Spatial analysis allows you to solve complex location-oriented problems and better understand where and what is occurring in your world. It goes beyond mere mapping to let you study the characteristics of places and the relationships between them. Spatial analysis lends new perspectives to your decision-making.
Have you ever looked at a map of crime in your city and tried to figure out what areas have high crime rates? Have you explored other types of information, such as school locations, parks, and demographics to try to determine the best location to buy a new home? Whenever we look at a map, we inherently start turning that map into information by analyzing its contents—finding patterns, assessing trends, or making decisions. This process is called “spatial analysis,” and it’s what our eyes and minds do naturally whenever we look at a map.
Spatial analysis is the most intriguing and remarkable aspect of GIS. Using spatial analysis, you can combine information from many independent sources and derive new sets of information (results) by applying a sophisticated set of spatial operators. This comprehensive collection of spatial analysis tools extends your ability to answer complex spatial questions. Statistical analysis can determine if the patterns that you see are significant. You can analyze various layers to calculate the suitability of a place for a particular activity. And by employing image analysis, you can detect change over time. These tools and many others, which are part of ArcGIS, enable you to address critically important questions and decisions that are beyond the scope of simple visual analysis. Here are some of the foundational spatial analyses and examples of how they are applied in the real world.
This 3D hot spot analysis of 20 years of storm cell data across the United States uses the vertical z-axis to represent time, so when tilted just right in a 3D viewer, it shows two decades of change in storm activity.
Using data complied by the National Drought Mitigation Center from numerous agencies, this map focuses on the widely varying degrees of drought in Texas from 2011 to 2016.

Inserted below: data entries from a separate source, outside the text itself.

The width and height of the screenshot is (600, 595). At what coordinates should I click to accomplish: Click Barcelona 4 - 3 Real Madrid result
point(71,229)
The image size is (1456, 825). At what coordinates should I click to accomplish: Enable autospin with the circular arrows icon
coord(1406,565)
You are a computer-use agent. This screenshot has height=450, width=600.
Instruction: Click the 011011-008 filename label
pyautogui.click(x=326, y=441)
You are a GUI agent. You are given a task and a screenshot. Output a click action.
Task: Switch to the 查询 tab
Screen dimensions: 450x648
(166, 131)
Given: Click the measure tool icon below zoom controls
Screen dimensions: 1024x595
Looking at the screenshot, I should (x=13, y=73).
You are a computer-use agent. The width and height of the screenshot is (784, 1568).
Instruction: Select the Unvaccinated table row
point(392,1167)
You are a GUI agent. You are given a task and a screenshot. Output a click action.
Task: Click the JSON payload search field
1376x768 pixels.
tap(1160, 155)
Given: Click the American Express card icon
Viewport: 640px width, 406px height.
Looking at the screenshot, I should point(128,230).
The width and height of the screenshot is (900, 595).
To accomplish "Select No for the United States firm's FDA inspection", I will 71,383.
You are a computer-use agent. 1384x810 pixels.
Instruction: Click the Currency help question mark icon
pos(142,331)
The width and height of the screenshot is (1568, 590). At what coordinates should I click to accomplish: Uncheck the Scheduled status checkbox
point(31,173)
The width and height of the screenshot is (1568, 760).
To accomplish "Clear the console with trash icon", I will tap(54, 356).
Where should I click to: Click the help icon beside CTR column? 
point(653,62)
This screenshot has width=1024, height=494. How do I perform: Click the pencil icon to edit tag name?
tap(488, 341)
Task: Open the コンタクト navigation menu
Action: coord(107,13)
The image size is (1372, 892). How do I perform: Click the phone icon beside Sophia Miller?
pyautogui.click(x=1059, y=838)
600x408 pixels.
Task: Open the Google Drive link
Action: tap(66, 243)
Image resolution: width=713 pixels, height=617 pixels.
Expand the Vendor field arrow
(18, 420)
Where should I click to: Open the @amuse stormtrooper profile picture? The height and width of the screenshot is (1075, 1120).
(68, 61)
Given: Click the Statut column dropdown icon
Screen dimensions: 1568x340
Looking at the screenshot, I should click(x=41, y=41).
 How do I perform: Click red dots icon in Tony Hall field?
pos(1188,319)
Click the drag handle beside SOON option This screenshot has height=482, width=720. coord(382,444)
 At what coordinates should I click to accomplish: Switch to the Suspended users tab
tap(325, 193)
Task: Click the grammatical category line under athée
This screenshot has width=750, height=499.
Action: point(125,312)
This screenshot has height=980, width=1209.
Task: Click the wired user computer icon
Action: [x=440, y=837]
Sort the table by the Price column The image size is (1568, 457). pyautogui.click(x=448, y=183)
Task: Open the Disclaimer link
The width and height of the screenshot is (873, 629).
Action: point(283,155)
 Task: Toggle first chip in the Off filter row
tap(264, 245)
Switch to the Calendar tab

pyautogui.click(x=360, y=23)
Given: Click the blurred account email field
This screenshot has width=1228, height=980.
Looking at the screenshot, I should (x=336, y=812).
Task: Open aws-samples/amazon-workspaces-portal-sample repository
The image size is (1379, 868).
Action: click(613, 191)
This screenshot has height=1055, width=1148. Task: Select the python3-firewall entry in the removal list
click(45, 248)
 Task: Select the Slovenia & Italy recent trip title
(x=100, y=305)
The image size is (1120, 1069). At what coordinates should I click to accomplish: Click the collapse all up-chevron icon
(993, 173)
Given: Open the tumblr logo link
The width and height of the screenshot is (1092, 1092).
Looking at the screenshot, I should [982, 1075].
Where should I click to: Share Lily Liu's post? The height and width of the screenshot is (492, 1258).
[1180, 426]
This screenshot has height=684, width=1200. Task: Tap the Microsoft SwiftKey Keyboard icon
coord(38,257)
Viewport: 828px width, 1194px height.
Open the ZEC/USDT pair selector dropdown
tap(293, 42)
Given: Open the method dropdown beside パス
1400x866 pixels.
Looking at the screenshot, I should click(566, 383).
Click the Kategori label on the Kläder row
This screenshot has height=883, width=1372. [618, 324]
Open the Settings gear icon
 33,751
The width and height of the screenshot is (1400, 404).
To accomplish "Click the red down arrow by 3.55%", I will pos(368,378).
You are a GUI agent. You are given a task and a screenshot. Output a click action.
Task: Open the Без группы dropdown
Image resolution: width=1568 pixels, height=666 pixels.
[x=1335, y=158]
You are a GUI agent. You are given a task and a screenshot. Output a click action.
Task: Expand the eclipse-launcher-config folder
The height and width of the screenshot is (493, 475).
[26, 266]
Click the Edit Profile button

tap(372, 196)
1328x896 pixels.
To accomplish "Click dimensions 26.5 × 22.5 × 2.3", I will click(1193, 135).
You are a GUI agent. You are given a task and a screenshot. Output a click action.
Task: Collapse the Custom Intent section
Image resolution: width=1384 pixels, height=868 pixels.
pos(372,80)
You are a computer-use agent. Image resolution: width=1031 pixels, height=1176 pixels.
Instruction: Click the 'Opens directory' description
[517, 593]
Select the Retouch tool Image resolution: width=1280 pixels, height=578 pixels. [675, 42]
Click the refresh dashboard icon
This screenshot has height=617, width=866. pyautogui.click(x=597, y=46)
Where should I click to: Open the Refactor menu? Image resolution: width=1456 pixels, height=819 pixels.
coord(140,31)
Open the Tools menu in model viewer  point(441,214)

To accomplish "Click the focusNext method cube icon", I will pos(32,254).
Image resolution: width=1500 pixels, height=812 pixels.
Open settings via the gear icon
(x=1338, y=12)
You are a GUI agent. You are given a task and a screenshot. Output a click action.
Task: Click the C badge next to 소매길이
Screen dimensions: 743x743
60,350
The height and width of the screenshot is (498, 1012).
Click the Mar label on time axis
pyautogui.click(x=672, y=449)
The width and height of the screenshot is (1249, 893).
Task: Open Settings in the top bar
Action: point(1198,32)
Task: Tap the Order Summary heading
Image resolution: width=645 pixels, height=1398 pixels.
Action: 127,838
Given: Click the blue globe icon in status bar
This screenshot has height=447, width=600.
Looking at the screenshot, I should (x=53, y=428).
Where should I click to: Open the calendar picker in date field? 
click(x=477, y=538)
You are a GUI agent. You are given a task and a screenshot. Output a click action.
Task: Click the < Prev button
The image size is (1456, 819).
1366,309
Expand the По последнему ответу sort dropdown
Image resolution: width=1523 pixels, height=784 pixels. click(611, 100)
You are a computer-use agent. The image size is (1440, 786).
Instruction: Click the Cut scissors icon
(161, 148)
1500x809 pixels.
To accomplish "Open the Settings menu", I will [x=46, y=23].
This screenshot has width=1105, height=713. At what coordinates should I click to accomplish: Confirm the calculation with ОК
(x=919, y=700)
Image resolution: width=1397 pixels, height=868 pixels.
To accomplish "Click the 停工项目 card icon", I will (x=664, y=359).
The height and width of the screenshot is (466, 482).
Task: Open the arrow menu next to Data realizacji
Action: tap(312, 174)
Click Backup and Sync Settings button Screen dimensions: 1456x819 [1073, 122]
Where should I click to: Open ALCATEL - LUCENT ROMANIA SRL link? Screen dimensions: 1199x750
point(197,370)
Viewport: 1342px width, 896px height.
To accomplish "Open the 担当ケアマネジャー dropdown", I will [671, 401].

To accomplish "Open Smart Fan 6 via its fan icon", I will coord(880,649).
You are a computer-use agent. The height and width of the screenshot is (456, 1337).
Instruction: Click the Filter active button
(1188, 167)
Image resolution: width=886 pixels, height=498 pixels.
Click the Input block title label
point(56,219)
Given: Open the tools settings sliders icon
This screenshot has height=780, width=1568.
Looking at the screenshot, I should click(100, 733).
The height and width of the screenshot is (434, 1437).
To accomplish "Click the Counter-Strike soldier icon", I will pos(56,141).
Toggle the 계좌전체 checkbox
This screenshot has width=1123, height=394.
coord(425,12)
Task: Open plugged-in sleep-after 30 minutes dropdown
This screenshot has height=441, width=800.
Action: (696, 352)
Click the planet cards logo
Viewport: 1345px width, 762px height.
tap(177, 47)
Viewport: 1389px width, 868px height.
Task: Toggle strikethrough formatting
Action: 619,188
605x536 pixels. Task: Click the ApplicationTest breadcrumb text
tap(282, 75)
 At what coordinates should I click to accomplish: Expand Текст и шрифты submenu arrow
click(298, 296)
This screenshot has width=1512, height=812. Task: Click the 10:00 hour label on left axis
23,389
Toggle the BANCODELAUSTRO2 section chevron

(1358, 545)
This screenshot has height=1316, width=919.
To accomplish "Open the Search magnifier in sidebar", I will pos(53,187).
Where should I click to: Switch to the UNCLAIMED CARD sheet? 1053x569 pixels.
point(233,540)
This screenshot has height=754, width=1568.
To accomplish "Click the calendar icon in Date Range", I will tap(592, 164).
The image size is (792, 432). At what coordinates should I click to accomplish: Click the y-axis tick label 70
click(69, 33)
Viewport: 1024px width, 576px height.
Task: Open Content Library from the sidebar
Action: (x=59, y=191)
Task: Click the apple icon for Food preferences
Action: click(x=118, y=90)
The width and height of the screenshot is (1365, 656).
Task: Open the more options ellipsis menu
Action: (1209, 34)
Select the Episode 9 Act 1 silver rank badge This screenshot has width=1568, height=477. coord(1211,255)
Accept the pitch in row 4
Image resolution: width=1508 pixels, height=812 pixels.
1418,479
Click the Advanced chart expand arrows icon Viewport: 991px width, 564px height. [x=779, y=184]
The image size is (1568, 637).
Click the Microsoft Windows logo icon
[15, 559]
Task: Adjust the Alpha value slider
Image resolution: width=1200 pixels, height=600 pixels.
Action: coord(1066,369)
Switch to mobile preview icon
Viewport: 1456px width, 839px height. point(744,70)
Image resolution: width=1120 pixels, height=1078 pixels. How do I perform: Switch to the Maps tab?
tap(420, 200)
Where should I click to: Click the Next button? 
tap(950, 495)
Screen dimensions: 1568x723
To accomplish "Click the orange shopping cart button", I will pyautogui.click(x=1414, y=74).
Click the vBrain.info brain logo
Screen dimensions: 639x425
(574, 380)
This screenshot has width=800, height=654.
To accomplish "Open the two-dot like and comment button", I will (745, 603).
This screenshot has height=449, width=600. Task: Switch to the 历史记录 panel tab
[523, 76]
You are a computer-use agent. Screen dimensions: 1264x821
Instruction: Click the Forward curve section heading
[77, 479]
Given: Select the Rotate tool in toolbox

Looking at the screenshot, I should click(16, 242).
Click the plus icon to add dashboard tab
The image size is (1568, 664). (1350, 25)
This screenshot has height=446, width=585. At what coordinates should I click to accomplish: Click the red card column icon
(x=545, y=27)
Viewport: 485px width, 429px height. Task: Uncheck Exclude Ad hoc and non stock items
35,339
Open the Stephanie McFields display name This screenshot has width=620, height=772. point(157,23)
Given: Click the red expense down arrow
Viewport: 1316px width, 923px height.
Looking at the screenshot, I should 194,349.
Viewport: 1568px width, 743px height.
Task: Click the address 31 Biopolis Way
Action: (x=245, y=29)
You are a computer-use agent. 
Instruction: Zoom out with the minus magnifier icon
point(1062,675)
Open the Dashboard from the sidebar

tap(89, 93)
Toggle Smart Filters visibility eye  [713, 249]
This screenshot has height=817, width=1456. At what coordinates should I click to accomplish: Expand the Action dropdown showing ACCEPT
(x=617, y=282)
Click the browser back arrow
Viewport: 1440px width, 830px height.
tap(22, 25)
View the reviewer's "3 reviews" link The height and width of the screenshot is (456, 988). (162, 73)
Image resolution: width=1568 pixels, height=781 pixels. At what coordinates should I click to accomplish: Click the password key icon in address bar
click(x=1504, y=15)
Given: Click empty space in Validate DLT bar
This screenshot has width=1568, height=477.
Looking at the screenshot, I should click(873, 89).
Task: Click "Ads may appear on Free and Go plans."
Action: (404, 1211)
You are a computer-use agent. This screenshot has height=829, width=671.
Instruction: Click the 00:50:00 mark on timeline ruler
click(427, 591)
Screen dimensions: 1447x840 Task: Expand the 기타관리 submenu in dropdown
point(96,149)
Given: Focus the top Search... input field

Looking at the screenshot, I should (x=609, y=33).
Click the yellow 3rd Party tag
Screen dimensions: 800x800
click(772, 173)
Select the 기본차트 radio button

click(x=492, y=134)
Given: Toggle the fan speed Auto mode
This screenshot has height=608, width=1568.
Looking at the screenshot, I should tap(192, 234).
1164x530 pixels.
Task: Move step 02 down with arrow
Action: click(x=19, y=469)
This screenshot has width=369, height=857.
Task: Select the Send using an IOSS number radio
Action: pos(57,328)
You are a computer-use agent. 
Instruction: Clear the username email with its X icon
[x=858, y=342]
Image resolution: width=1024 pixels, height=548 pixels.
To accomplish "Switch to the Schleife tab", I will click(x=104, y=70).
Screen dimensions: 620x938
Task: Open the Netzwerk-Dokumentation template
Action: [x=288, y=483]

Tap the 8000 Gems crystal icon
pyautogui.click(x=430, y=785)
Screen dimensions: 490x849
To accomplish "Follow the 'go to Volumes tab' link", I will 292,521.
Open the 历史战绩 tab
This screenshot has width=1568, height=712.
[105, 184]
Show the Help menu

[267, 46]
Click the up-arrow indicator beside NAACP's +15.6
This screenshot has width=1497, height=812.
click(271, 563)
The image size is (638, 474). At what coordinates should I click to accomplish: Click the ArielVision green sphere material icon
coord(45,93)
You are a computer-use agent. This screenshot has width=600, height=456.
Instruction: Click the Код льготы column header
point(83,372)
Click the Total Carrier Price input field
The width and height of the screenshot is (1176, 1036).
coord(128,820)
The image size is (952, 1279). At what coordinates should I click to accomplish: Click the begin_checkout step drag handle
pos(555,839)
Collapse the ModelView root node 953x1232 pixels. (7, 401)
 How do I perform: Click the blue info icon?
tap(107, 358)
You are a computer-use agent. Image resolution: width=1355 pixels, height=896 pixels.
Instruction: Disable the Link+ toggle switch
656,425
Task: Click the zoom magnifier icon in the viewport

This space–time trend analysis of Florida auto crash data factors in time of day and underlying road conditions to identify new hot spots.
Statistical analyses can identify patterns in events that might otherwise seem random and unconnected, such as crimes in San Francisco.
GIS analysis is used to explore how effectively the citizens of Atlanta are being served by public transit in this large urban community. Anyone who commutes understands that the time of day matters as well. You can use this story map to explore levels of transit service for different time windows.
Spatial analysis is used by people around the world to derive new information and make informed decisions. The organizations that use spatial analysis in their work are wide-ranging—local and state governments, national agencies, businesses of all kinds, utility companies, colleges and universities, NGOs—the list goes on. Here are just a few examples.
A spatial interaction model identifies the hot spots for crimes in Chicago.
This temporal analysis of the evolution of the 2010–2015 Texas drought applies both raster and vector analysis methods. The project succeeds because of the attention to the final information product: a story map.
Esri’s green infrastructure initiative set out to develop data for the continental United States of critical 100-acre patches depicting “intact habitat cores.” It is making this data freely available as source data for land-use planning and to create information products that help everyone understand the importance of preserving the nation’s remaining natural heritage.
GeoPlanner for ArcGIS is a planning app used to evaluate opposing or competing land uses at local and regional scales. This screen capture shows a scenario where proposed protected areas (light green) are within areas of high projected population growth.
GeoDescriber analyzes landscape layers in the Living Atlas of the World to generate a short narrative of descriptive text to characterize the most important elements about a landscape.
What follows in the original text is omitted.